Stored data
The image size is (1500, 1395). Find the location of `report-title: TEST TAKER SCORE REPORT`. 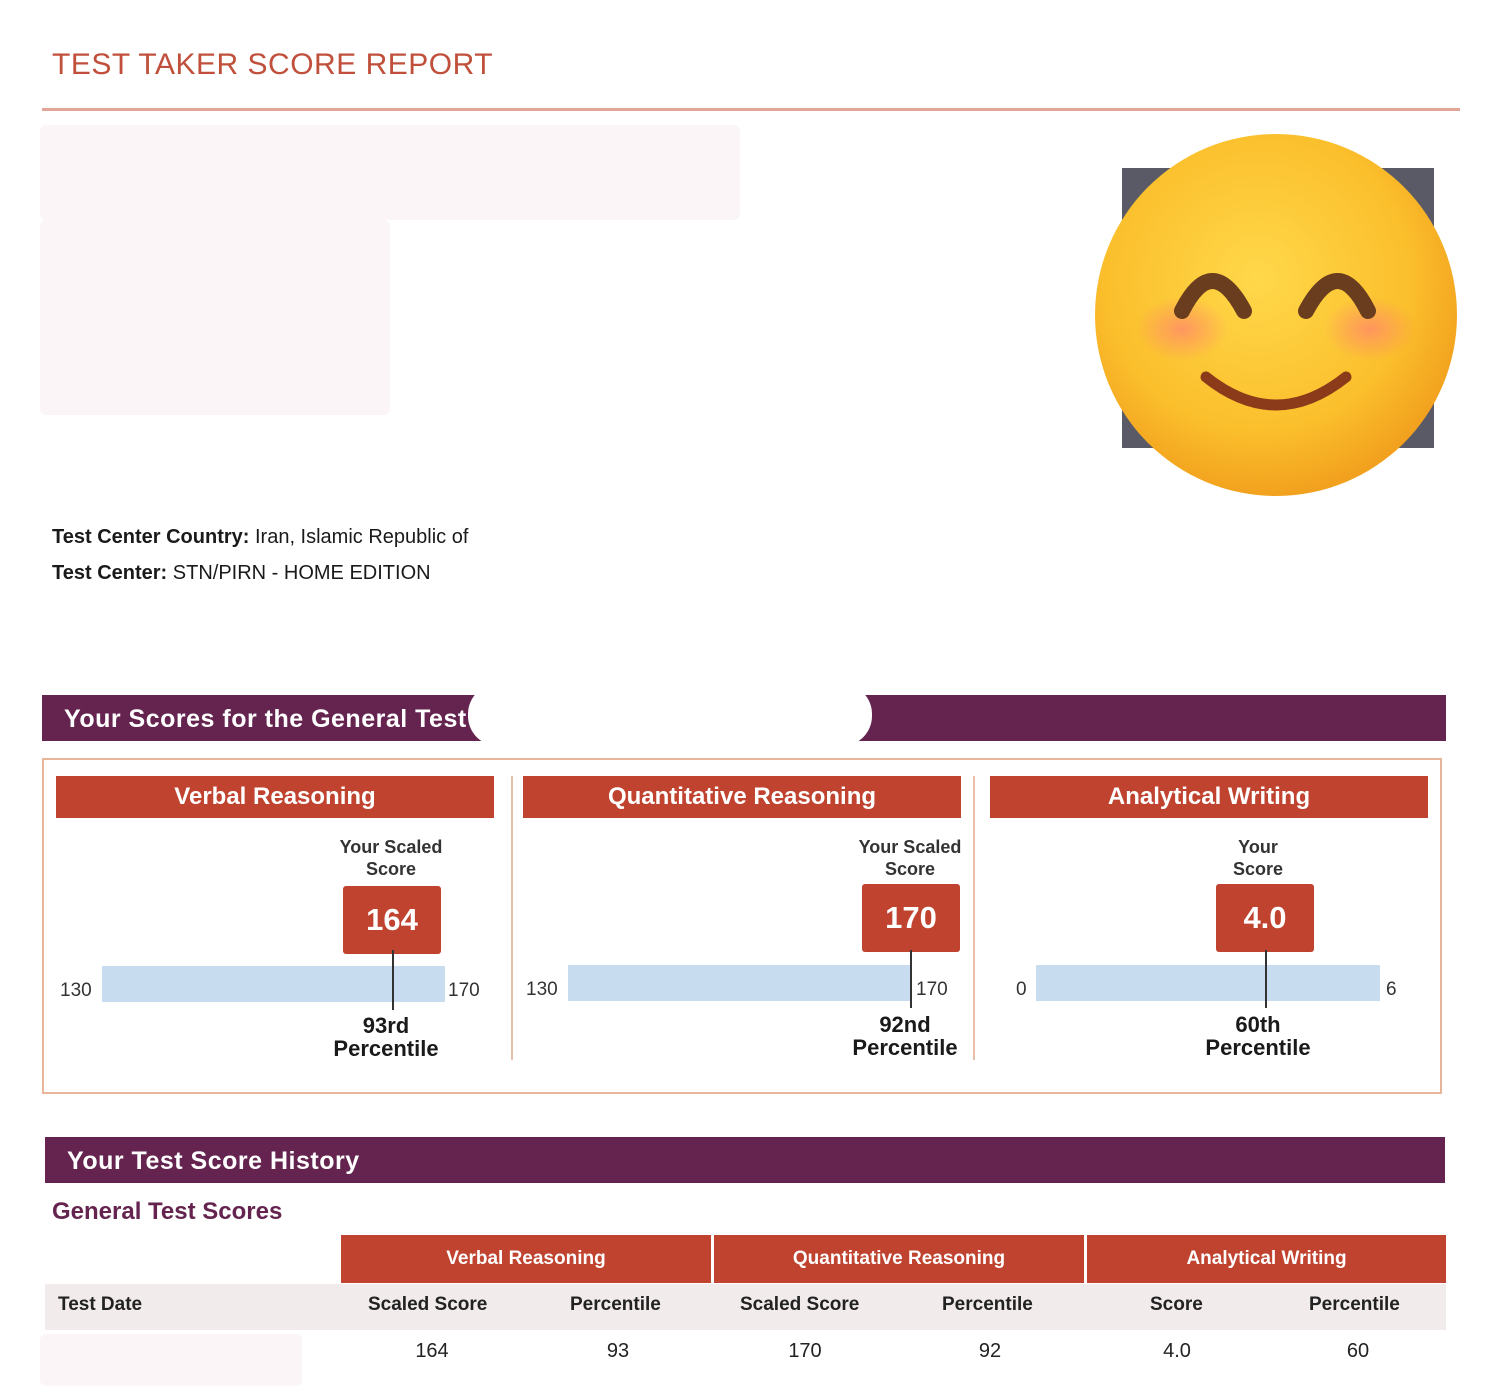

report-title: TEST TAKER SCORE REPORT is located at coordinates (273, 64).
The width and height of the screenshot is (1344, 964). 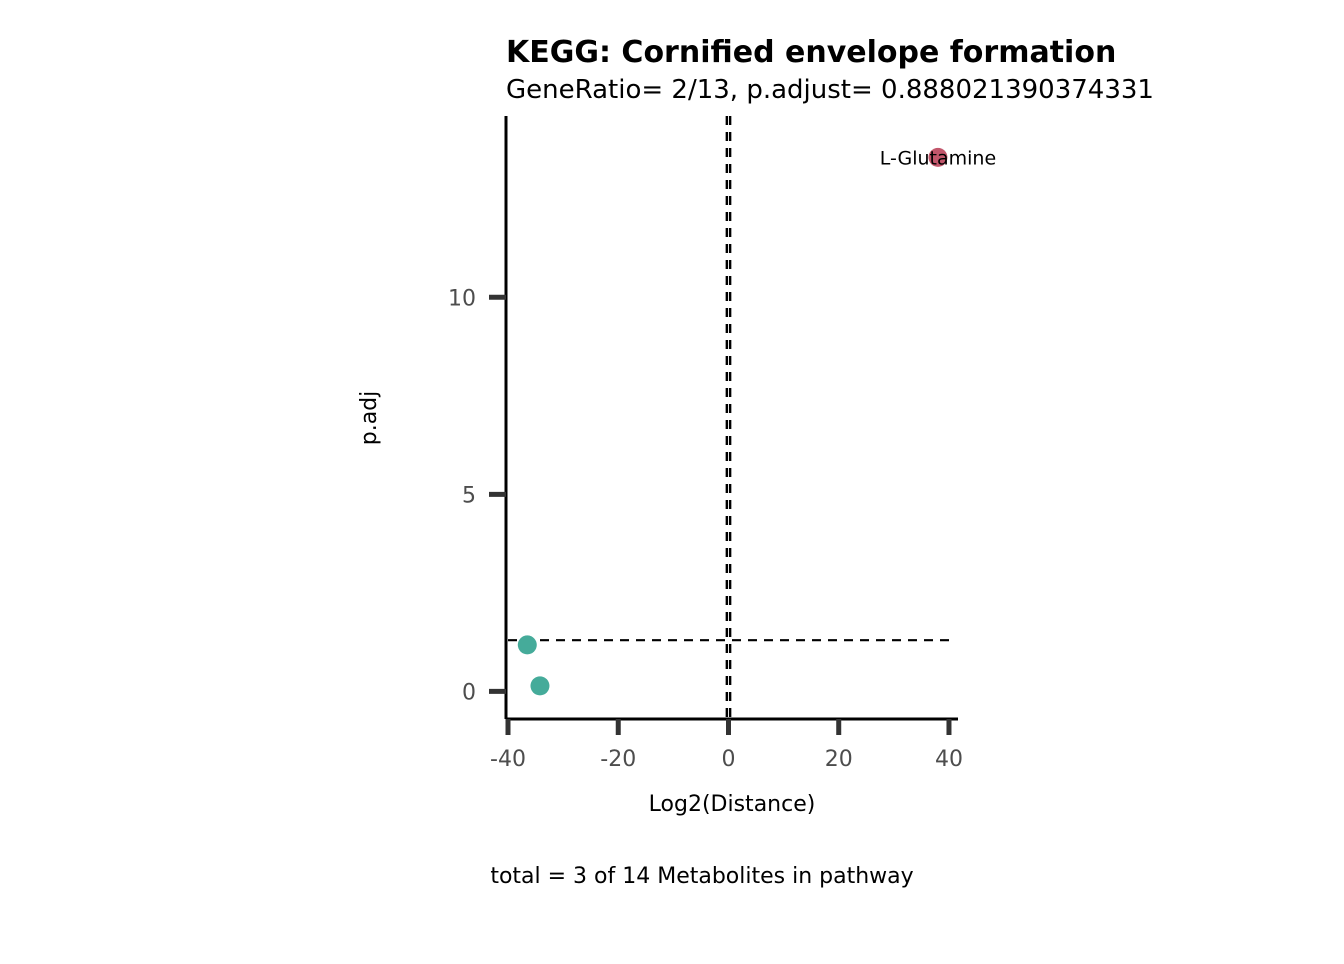 What do you see at coordinates (469, 496) in the screenshot?
I see `y-tick-label: 5` at bounding box center [469, 496].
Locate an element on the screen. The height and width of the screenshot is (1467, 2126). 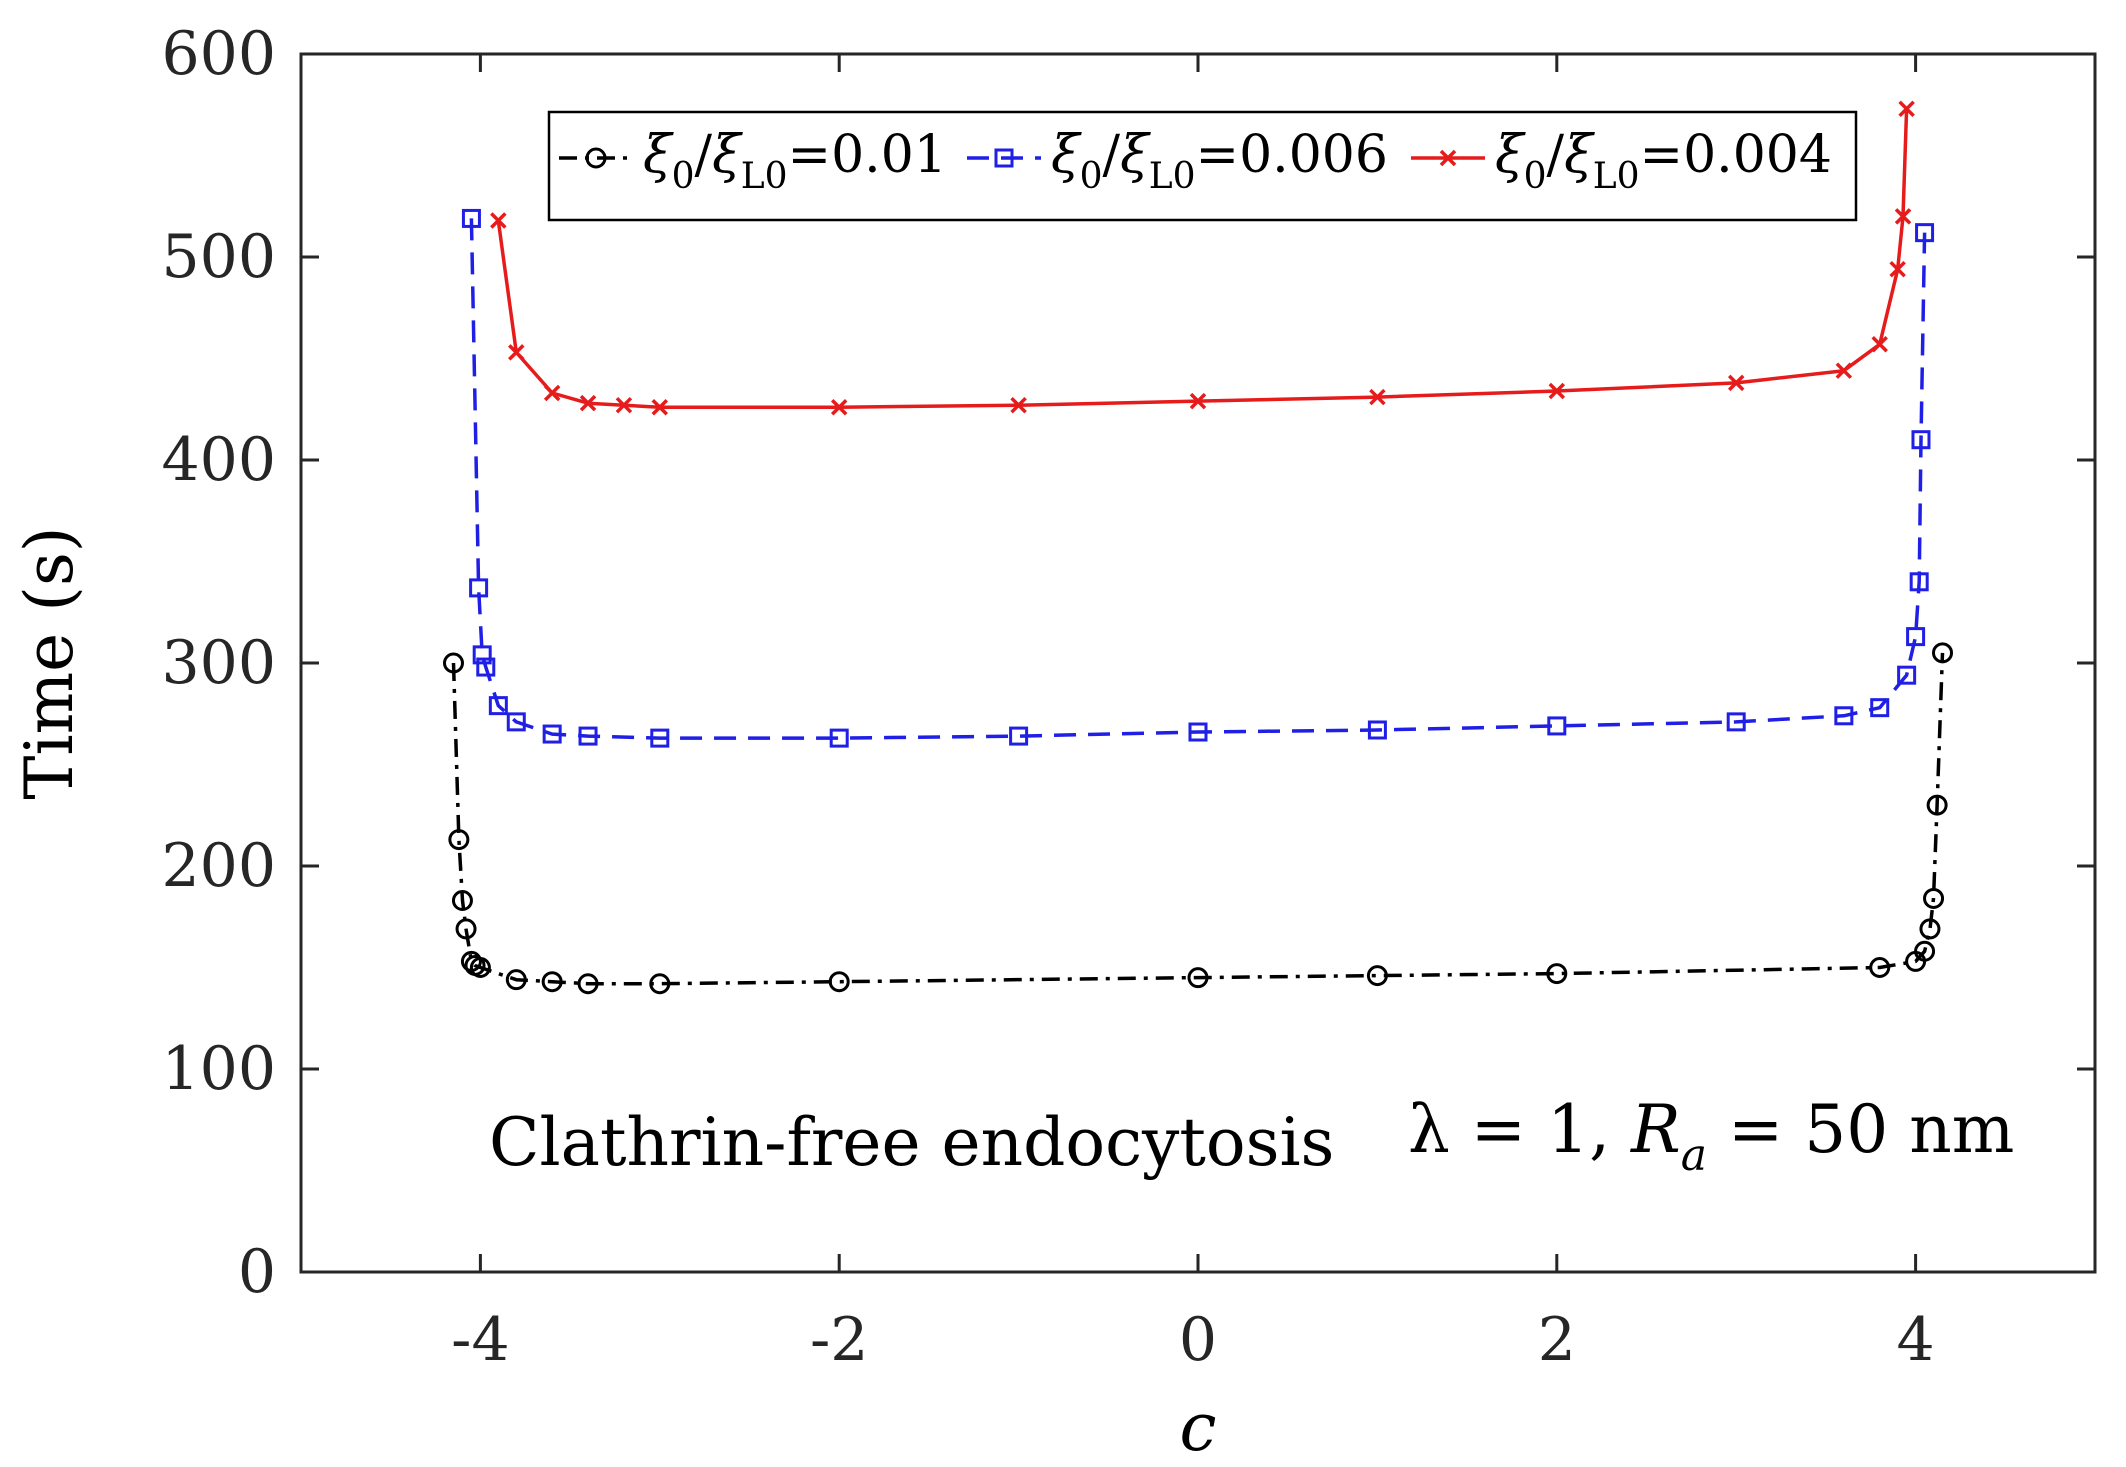
annotation-params: λ = 1, Ra = 50 nm is located at coordinates (1711, 1136).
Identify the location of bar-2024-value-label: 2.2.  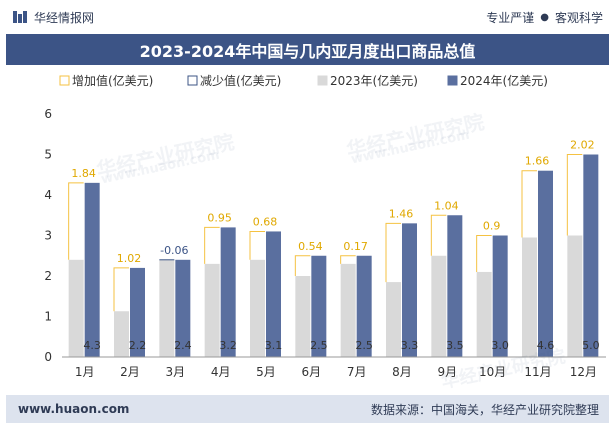
(138, 346).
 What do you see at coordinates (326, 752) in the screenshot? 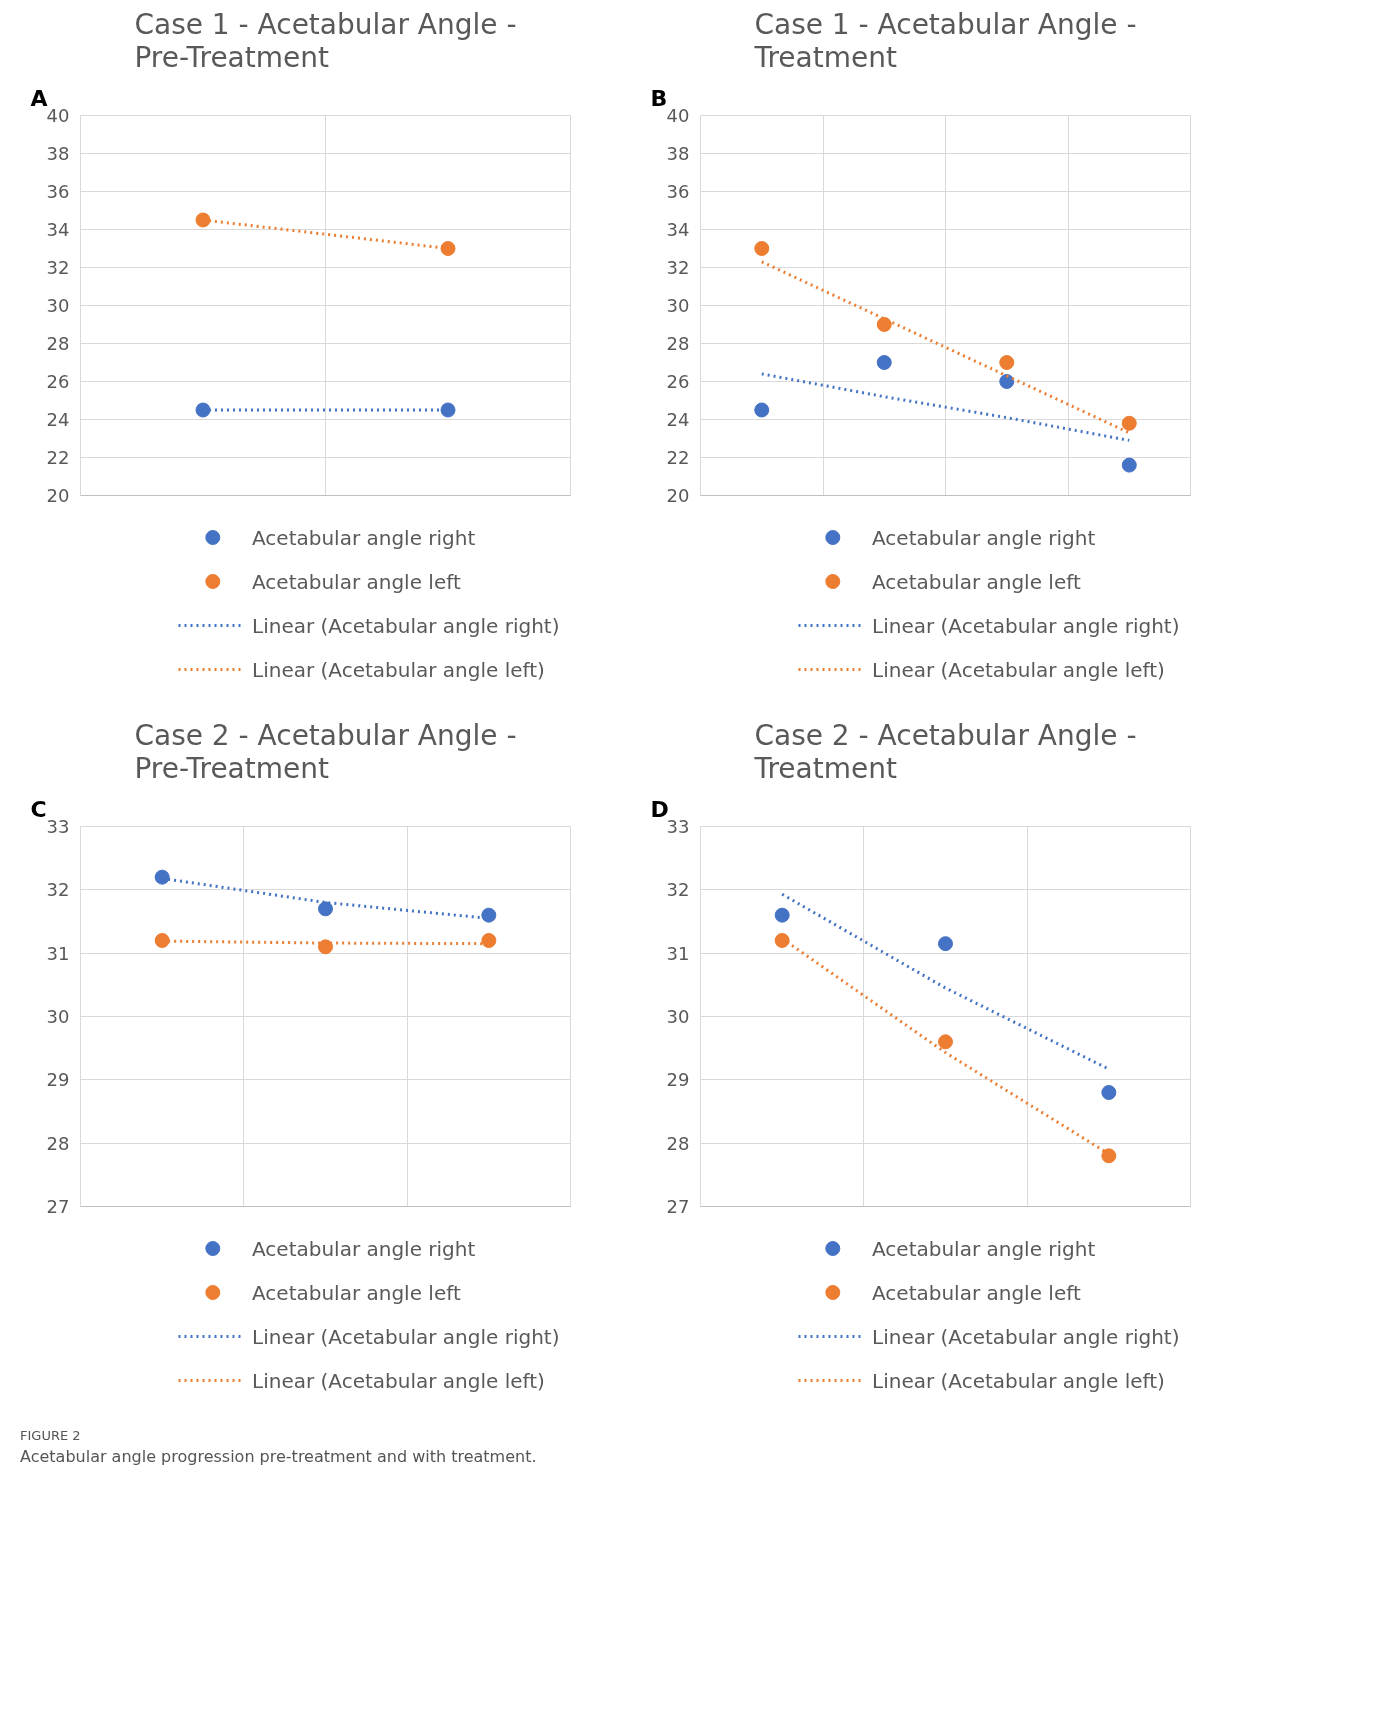
I see `chart-title: Case 2 - Acetabular Angle - Pre-Treatment` at bounding box center [326, 752].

* Problem statement *
Rewrite the part of the listing that opens with the line containing "Locate an element" and closes with the line containing "(138, 346).", swapping "screenshot" for "image" and leaving everything else unchanged. Leave the pictures out of the answer.

* Solution *
Locate an element on the screen. The height and width of the image is (1467, 2126). 
annotation-params: λ = 1, Ra = 50 nm is located at coordinates (1711, 1136).
Identify the location of bar-2024-value-label: 2.2.  
(138, 346).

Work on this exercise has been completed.